PostPosted: Sat Jan 17, 2015 11:24 pm
by tunelabguy
A long time ago I developed some PIC code using Interrupt-On-Change. At that time and for that particular PIC (it was a 14-bit core), it was necessary to read the I/O port to clear the mismatch condition to clear the interrupt. Now I am again developing some code using Interrupt-On-Change, this time for a 16F1783, enhanced core. In reading the section in the manual about Interrupt-On-Change, there is no longer any mention of "reading the port to clear the mismatch condition". Instead it looks like there are now some new registers (IOCxF) with individual interrupt flags for each port bit, and these flags are supposed to be cleared in software to clear an interrupt. Reading the port explicitly no longer plays a role in clearing the interrupt. (It is also neat that now we have access to separate enabling of rising and falling edges.)

Does anyone know the history of this evolution, and without looking at each and every datasheet, which PICs this new method applies to? I am curious about the reasoning behind the change.

Re: Has Interrupt-On-Change "Changed" in Enhanced Core?

PostPosted: Fri Jan 23, 2015 7:46 pm
by DavidEGrayson
Hmm, the Interrupt-on-change (a.k.a. port chage) features of the PIC18F14K50, PIC18F4550, and PIC18F25K50/45K50 all require you to read a port in order to clear a mismatch condition. The PIC10F322 doesn't require it.

--David

Re: Has Interrupt-On-Change "Changed" in Enhanced Core?

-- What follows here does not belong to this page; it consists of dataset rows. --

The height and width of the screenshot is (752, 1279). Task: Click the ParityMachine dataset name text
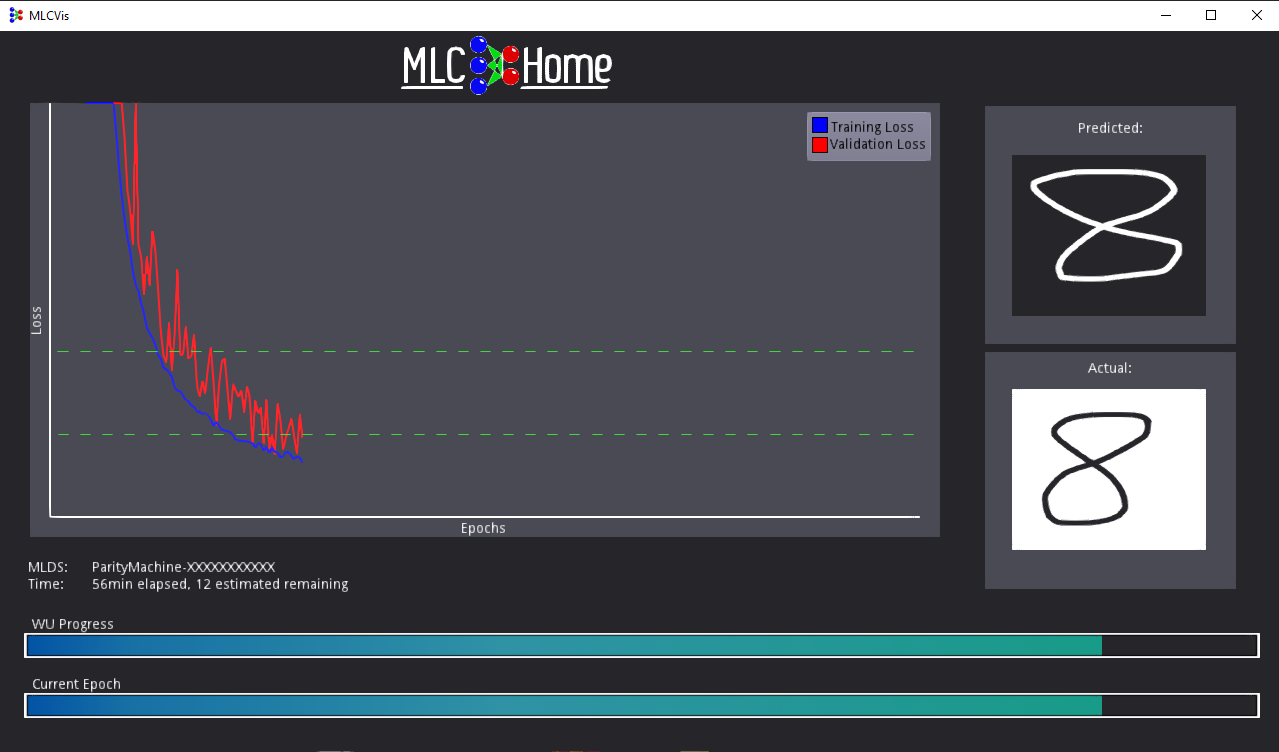[x=183, y=566]
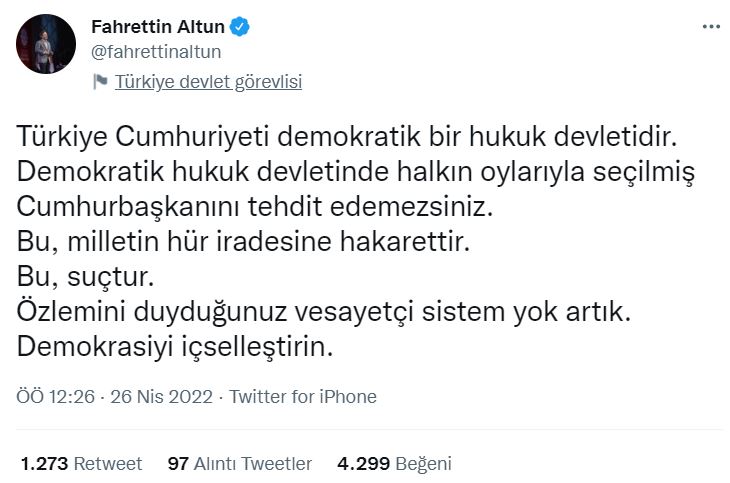This screenshot has height=483, width=730.
Task: Click the blue verified badge
Action: pyautogui.click(x=240, y=27)
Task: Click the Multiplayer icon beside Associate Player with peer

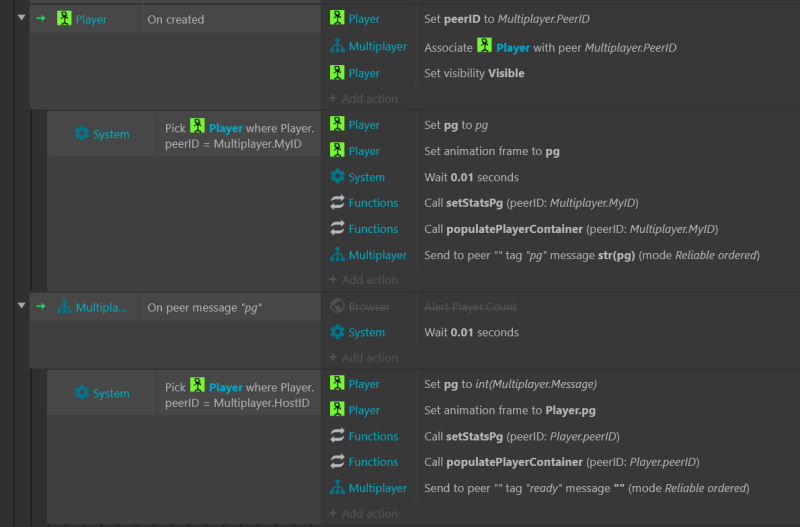Action: tap(337, 47)
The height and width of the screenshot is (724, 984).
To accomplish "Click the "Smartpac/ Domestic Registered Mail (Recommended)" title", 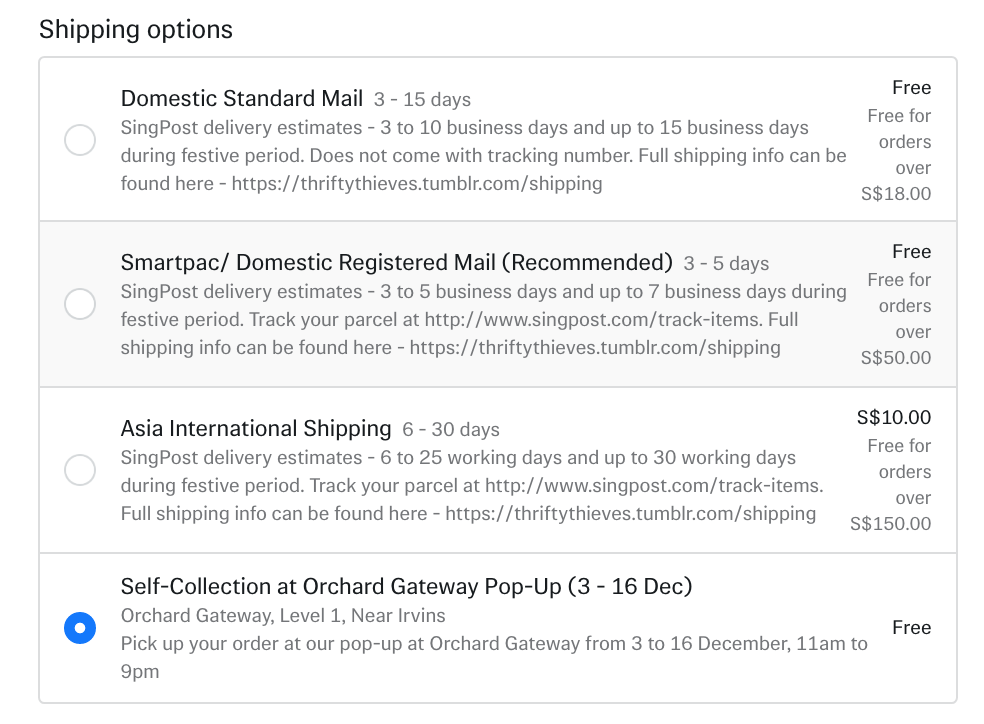I will point(396,262).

PostPosted: Wed Feb 11, 2015 10:10 pm
by jtemples
IOC on the enhanced core is new from scratch, having nothing in common with the older PIC16/PIC18 implementation other than the name. In addition to being more flexible, it fixes the bug that the older parts have that could cause IOC interrupts to be lost when reading the port.

Hopefully this implementation will show up on newer PIC18 parts.